(Stored items)
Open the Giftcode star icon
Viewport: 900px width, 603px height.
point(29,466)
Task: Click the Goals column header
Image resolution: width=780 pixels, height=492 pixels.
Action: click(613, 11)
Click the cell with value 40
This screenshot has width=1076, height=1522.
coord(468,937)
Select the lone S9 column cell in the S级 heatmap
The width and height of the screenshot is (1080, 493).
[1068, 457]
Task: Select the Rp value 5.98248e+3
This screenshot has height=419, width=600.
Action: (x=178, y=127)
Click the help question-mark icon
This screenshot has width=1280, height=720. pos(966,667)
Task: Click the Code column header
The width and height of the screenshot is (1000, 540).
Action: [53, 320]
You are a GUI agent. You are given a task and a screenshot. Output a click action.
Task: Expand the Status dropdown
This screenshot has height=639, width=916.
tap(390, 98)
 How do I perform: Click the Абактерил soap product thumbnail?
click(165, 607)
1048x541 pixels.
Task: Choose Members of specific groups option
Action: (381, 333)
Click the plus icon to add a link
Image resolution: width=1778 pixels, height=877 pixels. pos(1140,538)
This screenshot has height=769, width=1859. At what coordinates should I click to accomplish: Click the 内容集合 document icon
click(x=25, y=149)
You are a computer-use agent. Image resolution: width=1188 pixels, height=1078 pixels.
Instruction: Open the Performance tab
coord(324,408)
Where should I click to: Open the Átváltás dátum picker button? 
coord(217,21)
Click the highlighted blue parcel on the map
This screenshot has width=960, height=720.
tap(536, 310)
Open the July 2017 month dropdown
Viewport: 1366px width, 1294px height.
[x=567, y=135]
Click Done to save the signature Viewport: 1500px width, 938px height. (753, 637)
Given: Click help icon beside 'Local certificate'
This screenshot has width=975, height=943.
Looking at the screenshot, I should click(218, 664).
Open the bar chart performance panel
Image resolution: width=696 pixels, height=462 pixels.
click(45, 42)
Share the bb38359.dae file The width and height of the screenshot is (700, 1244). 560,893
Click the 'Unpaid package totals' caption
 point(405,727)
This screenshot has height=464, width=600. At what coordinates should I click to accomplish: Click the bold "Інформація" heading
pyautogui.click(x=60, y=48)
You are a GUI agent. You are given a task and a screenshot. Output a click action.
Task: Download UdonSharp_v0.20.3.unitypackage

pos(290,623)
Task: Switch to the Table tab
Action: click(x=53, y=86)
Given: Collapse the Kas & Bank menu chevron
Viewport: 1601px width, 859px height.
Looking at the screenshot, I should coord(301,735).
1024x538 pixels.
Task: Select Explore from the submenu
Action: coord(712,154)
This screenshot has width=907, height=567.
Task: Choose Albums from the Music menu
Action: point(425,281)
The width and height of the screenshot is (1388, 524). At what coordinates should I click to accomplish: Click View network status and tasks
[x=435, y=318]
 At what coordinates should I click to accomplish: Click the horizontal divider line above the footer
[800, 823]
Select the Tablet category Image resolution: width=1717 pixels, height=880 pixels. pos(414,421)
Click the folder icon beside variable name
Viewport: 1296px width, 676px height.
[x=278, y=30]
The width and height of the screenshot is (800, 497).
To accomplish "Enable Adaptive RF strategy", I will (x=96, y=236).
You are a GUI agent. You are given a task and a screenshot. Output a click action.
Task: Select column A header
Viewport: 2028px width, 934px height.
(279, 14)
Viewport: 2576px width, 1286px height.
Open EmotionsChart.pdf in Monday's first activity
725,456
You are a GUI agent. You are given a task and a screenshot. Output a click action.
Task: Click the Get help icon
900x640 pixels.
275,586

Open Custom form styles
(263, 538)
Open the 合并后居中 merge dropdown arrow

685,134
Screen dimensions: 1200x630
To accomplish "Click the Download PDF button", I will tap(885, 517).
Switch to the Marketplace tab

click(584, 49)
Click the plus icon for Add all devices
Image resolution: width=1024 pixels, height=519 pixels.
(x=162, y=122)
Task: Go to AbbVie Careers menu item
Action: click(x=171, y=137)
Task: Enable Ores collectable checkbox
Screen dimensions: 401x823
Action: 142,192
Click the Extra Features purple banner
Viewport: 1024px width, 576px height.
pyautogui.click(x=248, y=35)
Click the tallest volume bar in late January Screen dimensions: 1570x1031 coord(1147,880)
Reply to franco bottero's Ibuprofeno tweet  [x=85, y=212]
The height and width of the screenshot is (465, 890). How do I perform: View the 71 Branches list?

● Exercise directions: Copy out the lines of the records above in which the string "will" appears.

● Answer box:
To accomplish "Enable Adaptive RF strategy", I will (x=96, y=236).
To accomplish "Click the Download PDF button", I will tap(885, 517).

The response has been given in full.